Zu seiner Anfangszeit als Ministerpräsident sei er "genauso beliebt gewesen wie heute Markus Söder", allerdings habe ihn "kein durchgeknallter Bundes-Innenminister mit seiner Politik torpediert" - zustimmender Applaus im Publikum. Da trauert Stoiber den Zeiten seiner absoluten Mehrheit nach. Nach den derzeitigen Wahlprognosen seien Seehofer, Söder und Dobrindt nicht mehr die "heilige Dreifaltigkeit, sondern die Einfalt hoch drei". Dann aber betritt die "fränggische Lichtgestalt" Markus Söder die Bühne: "Wenn Du denkst, es geht nicht blöder, kommt von irgendwo der Markus..." beginnt er einen Reim, und vom Publikum kommt prompt " ...Söder!" Mit ihm sei es im Wahlkampf aufwärts gegangen, bis der Seehofer von der "Migration als Mutter aller Probleme" gesprochen hatte. Das sei aber eher die Mutter von Horst Seehofer gewesen. Dann aber kommt er selbst, der vielgeschmähte Seehofer, in einer Uniform der Gebirgsschützen. Er verhandele gerade mit dem italienischen Innenminister Matteo Salvini in Sachen Flüchtlingsabkommen. "Wenn es nach dem Salvini ginge, würde Italien deutlich weniger Flüchtlinge aufnehmen und das Mittelmeer deutlich mehr", sagt Seehofer alias Krebs mit beißender Ironie. Nach der Landtagswahl zu koalieren bedeute, "sich die Regierung mit Leuten zu teilen, "die im Zweifel gar nicht bei der CSU sind".

Dann kündigt die Zwischenstimme und Umkleide-Pausenfüller aus dem Off den bayerischen Innenminister Joachim Herrmann an. Der denkt wenigstens etwas schneller als er spricht, Krebs persifliert ihn treffend in seiner Behäbigkeit, seiner überprononcierten Sprechweise und mit dem typischen Dauerlächeln im Gesicht. Dann aber kommt Krebs als Wolfgang Krebs auf die Bühne, völlig kahlköpfig, "was beim Perückenwechsel von Vorteil ist", erklärt er. Den Hubert Aiwanger karikiert er nur phonetisch, das aber perfekt. "Der hält sich für das A und O der bayerischen Politik, verwechselt aber ständig beide Buchstaben" sagt er und ahmt ihn gleich nach, spricht vom "Oschermittwoch und Opfelsoft".

Die Natascha Kohnen von der SPD könne er nicht karikieren, "die karikiert sich mit ihrer Schnatter selber", den Christian Ude aber hat er noch drauf. Dann aber taucht Edmund Stoiber wieder von hinter der Bühne auf, wendet sich an "die lieben CSU-Wähler innerhalb und außerhalb der Urnen", - Kunstpause - , "der Wahlurnen" und hält noch mal eine fiktive Wahlrede wie in seiner besten Zeit, hüpft mit beiden Beinen hoch, lehnt sich über das Pult und steigert sich stimmlich bis in den Diskant.

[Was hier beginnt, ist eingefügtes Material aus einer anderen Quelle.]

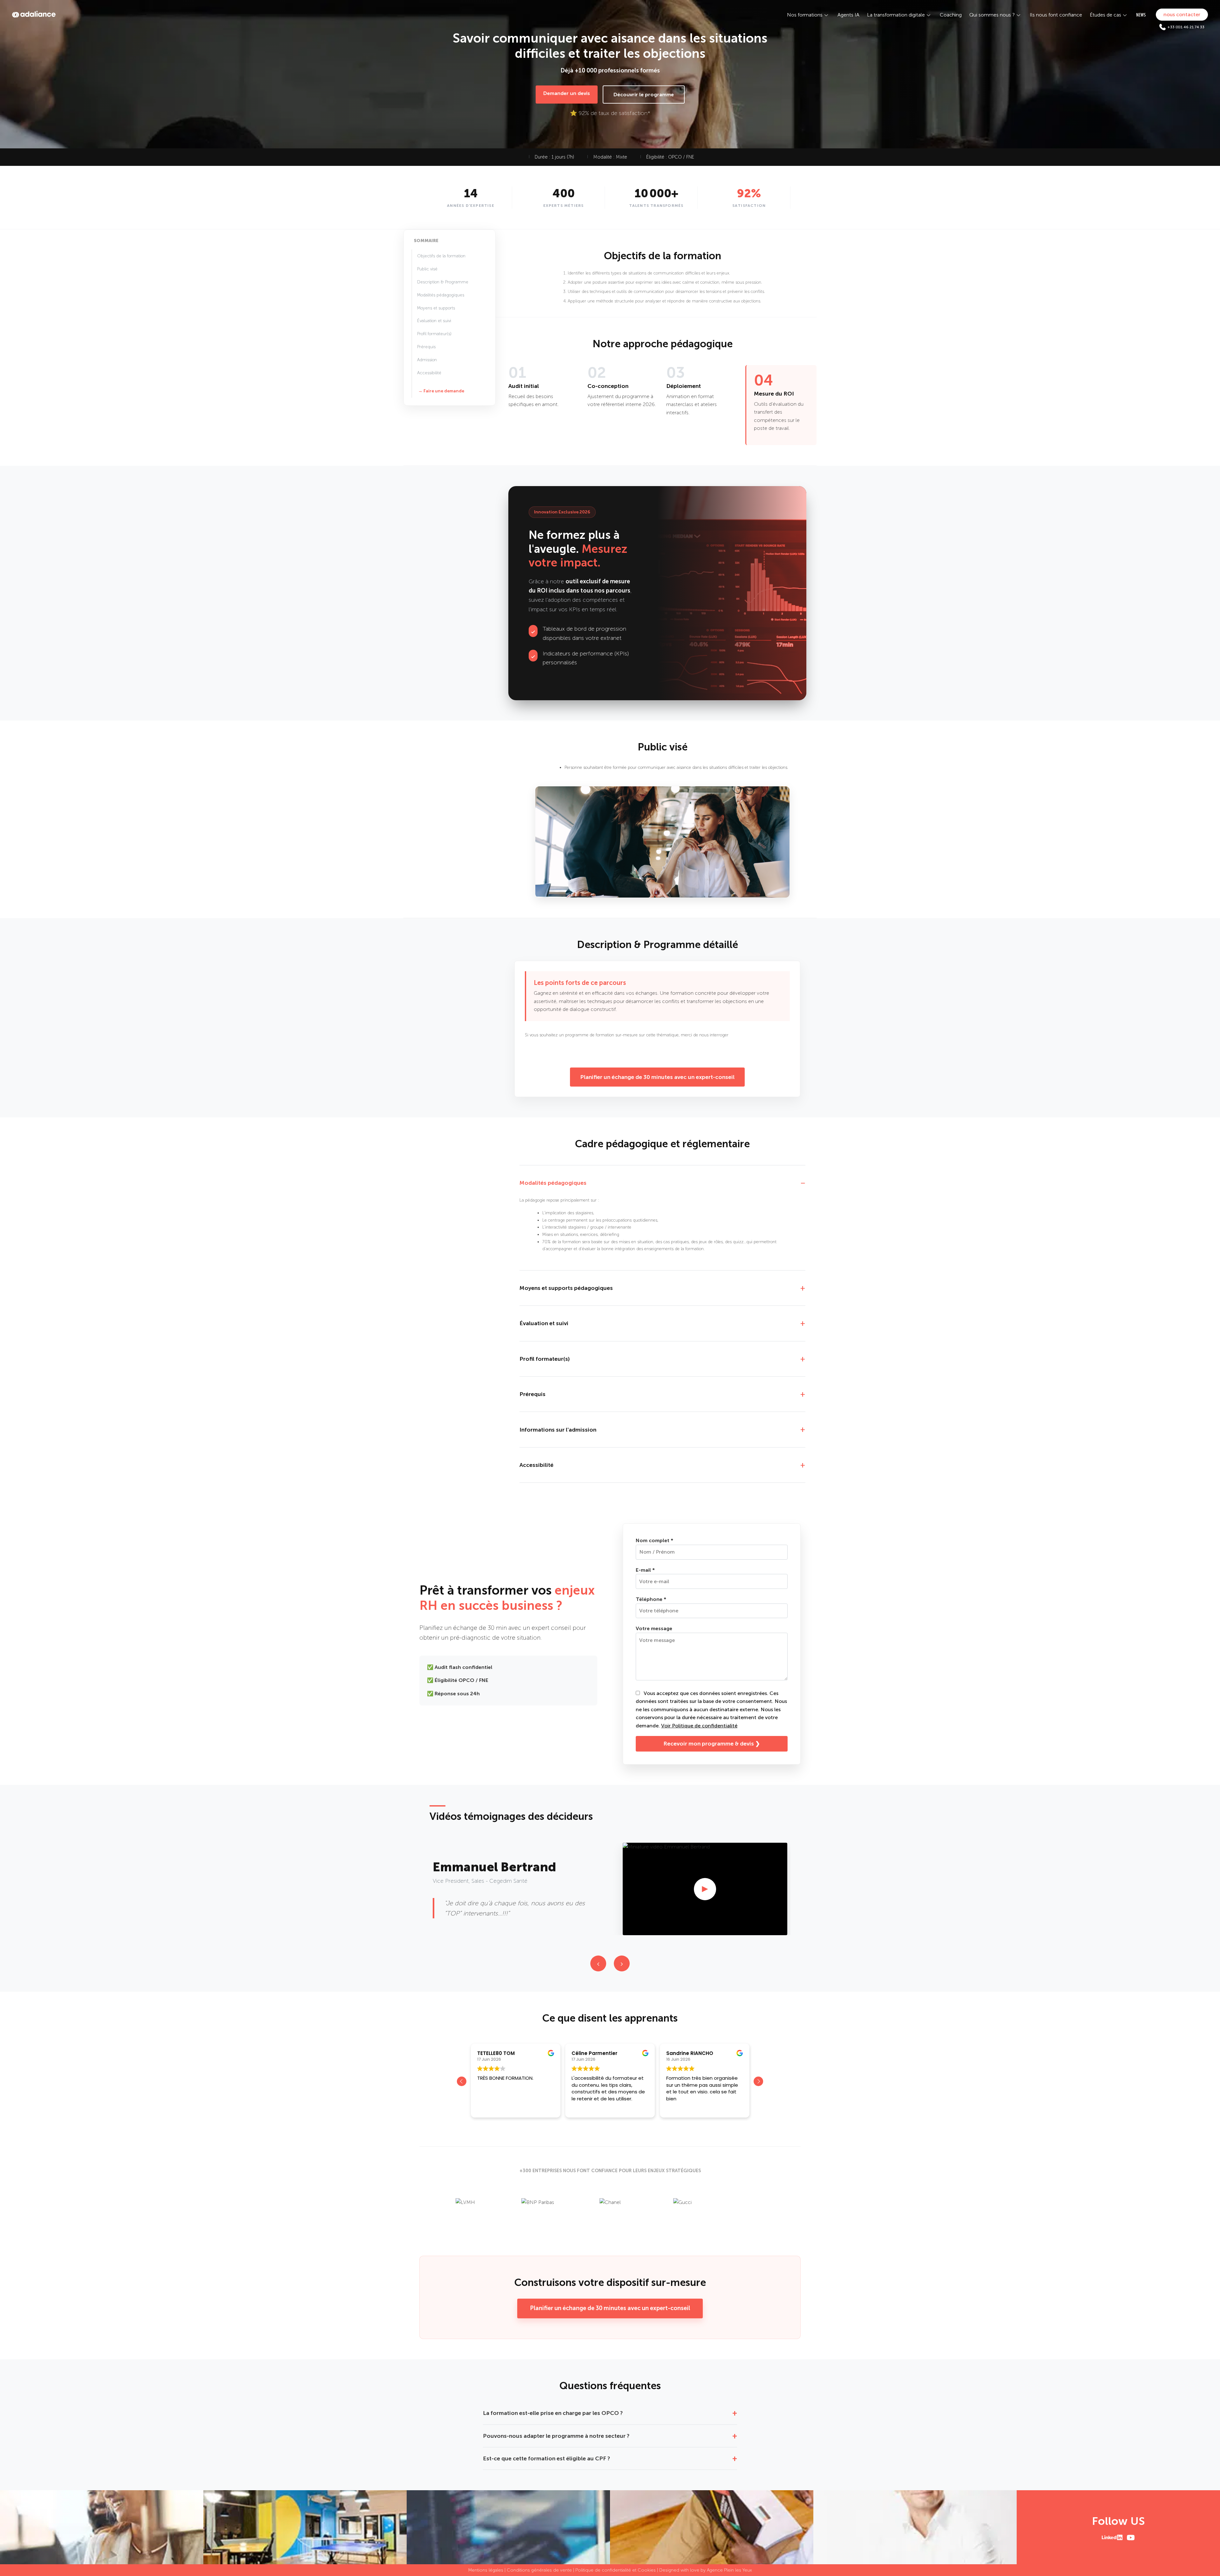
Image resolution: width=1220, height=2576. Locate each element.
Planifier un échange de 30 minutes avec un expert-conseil (657, 1077)
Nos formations (805, 15)
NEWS (1141, 15)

Zutiefst bairisch wird der Dialekt aber, als der Schorsch Scheberl im Trachtenjanker, Vorsitzender aller 30 Dorfvereine, über seine Heimat spricht: Urkomisch, eine völlig überzeichnete Parodie auf ebenso urwüchsige Bayern. Als sich dann Angela Merkel an die Reichertshausener richtet, erreicht die Stimmung einen weiteren Höhepunkt. Denn Stimme und Sprache, Körper- wie auch die Handhaltung entsprechen dem Original, besser geht's nicht. So erzählt die "Kandesbunzlerin" über einen Urlaub in Bayern, der dank sprachlicher Missverständnisse völlig aus dem Ruder läuft. Das kann nur ein Wolfgang Krebs, unnachahmlich und unverwechselbar.

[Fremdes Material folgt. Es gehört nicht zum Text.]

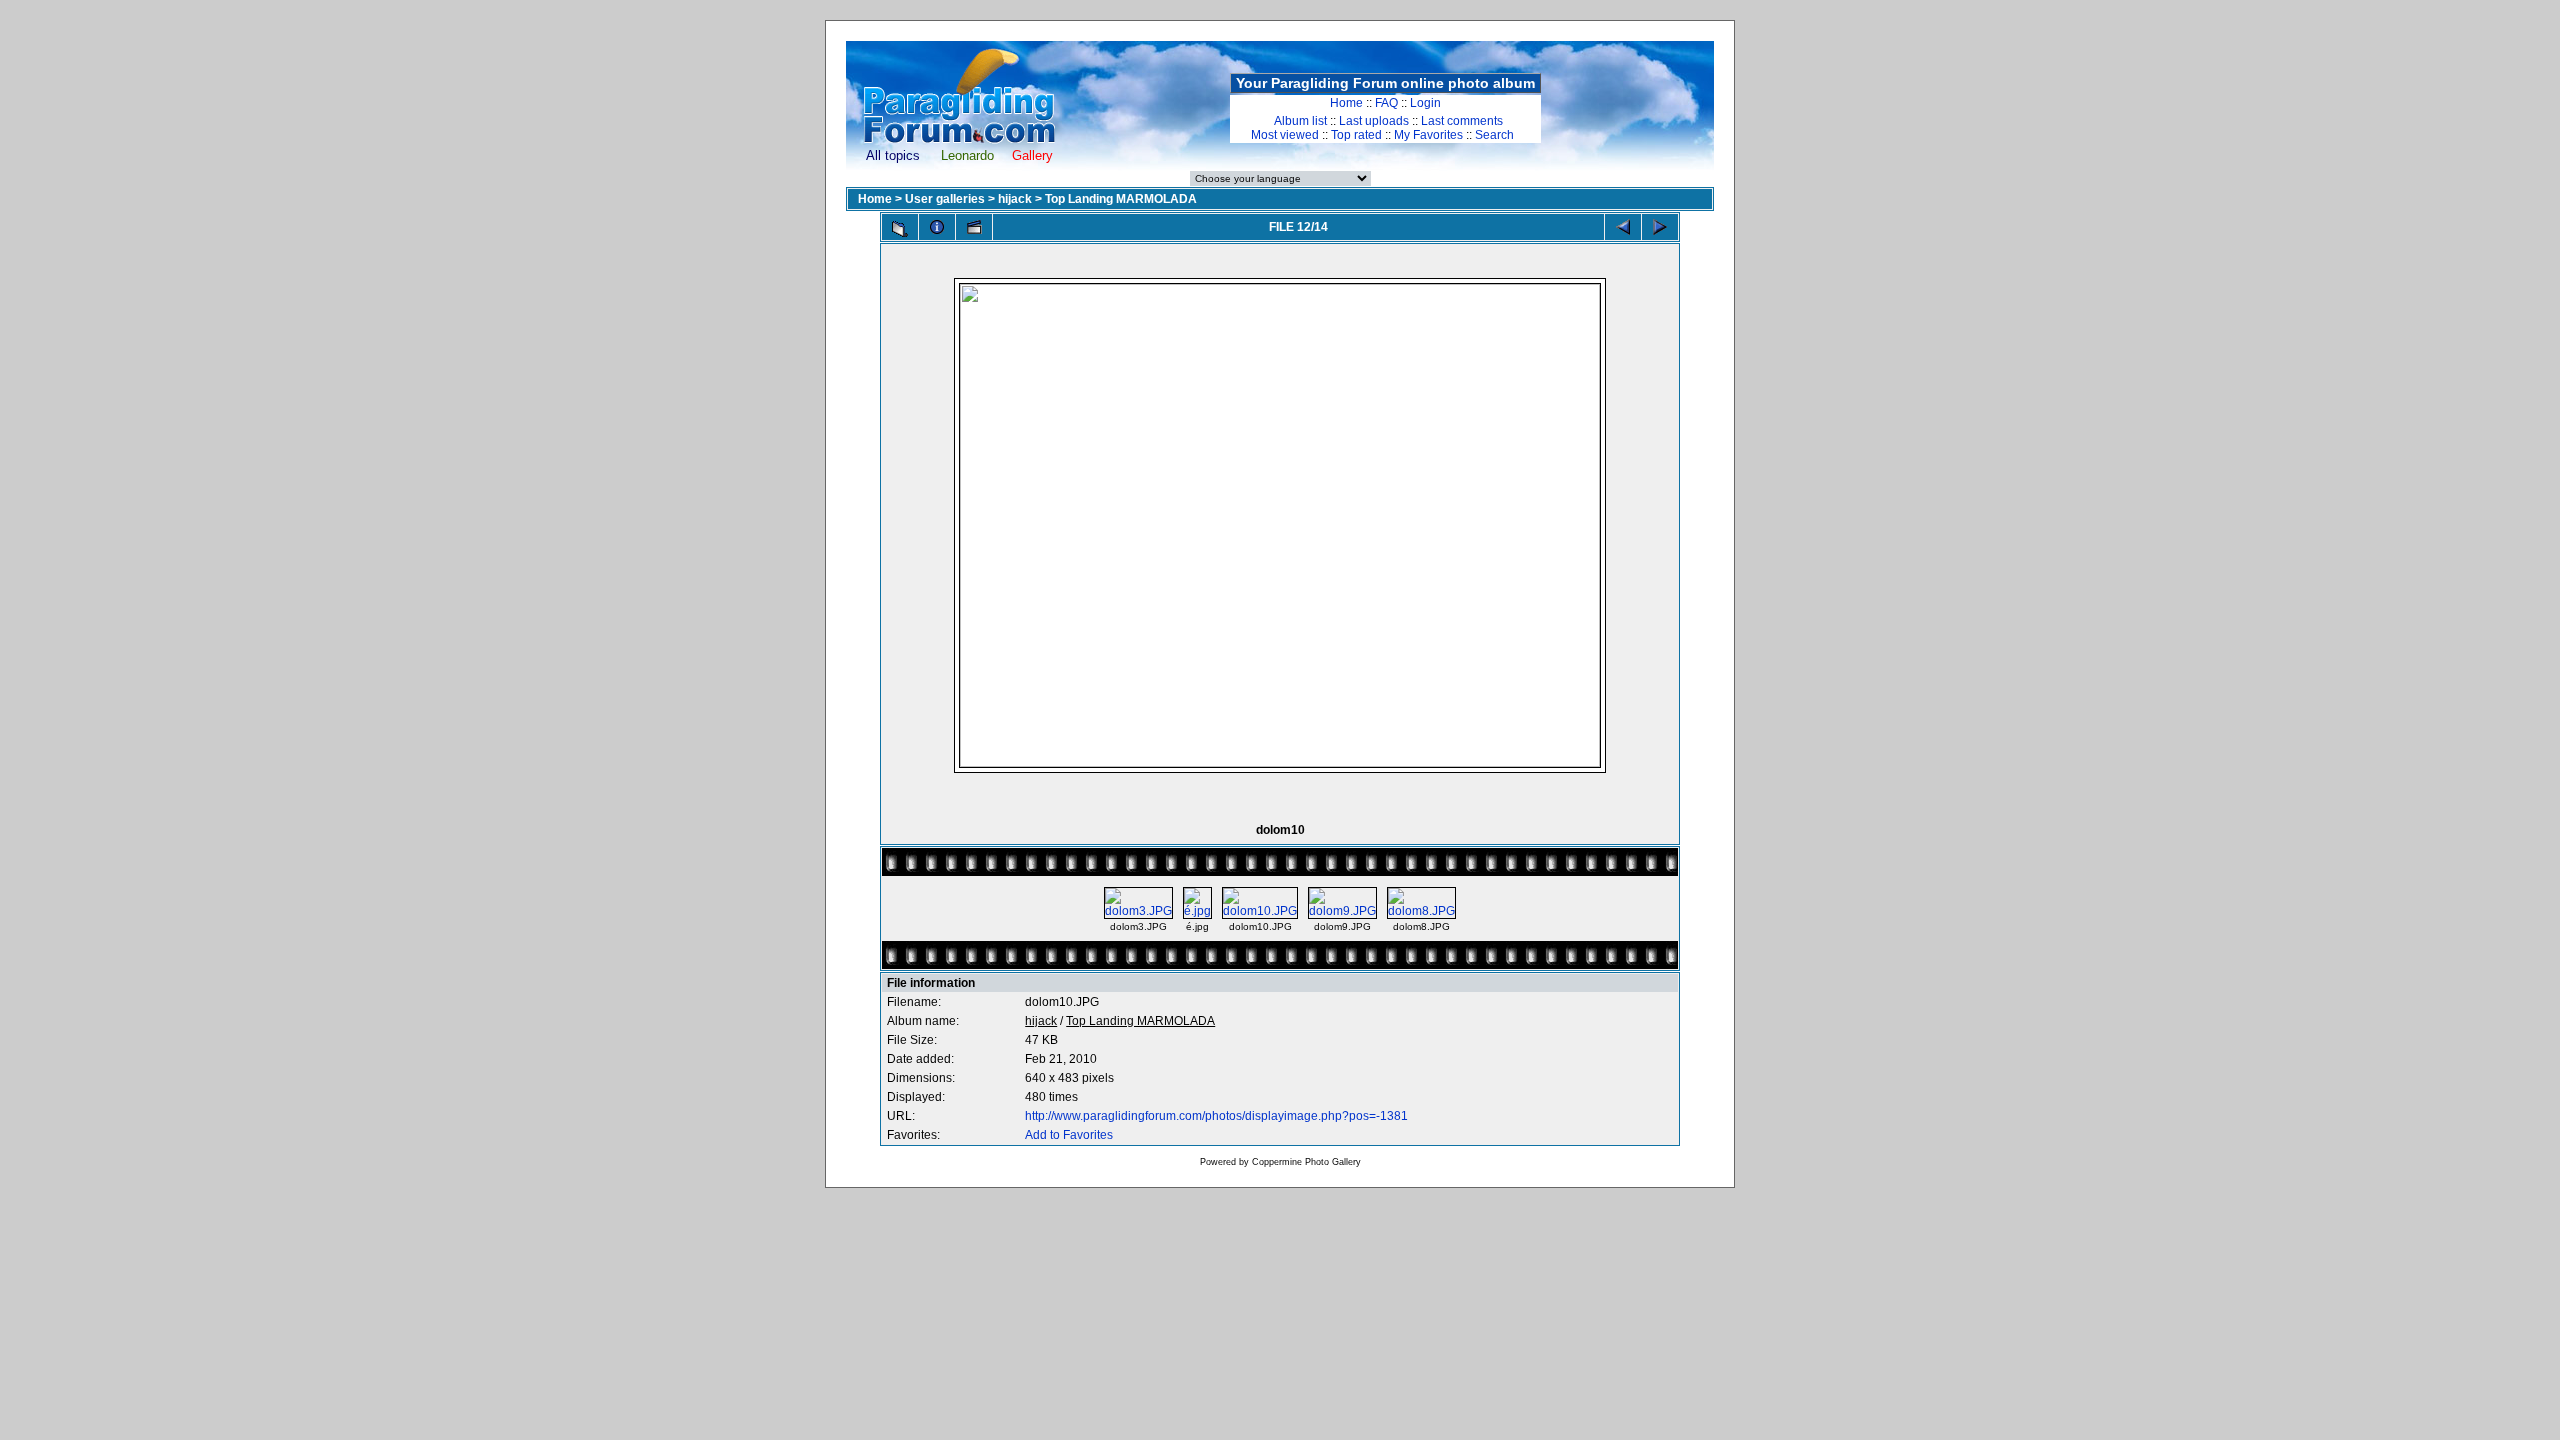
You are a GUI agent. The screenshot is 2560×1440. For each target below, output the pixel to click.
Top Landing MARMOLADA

Wer am Schluss den "Watschenbaum" verdient, wird zur Nebensache, man einigt sich per Akklamation auf Donald Trump. Am Ende aber hält Krebs in der Person von Stoiber eine Moralpredigt, die längst keine Satire mehr ist, sondern ernst gemeinter Appell, sich weiterhin an christlichen Werten zu orientieren und er lässt keine Unklarheit darüber, gegen welche Partei sich sein Monolog richtet. Fazit: Glänzende Satire mit ernsten Untertönen. Ein Auftritt, der es in sich hatte!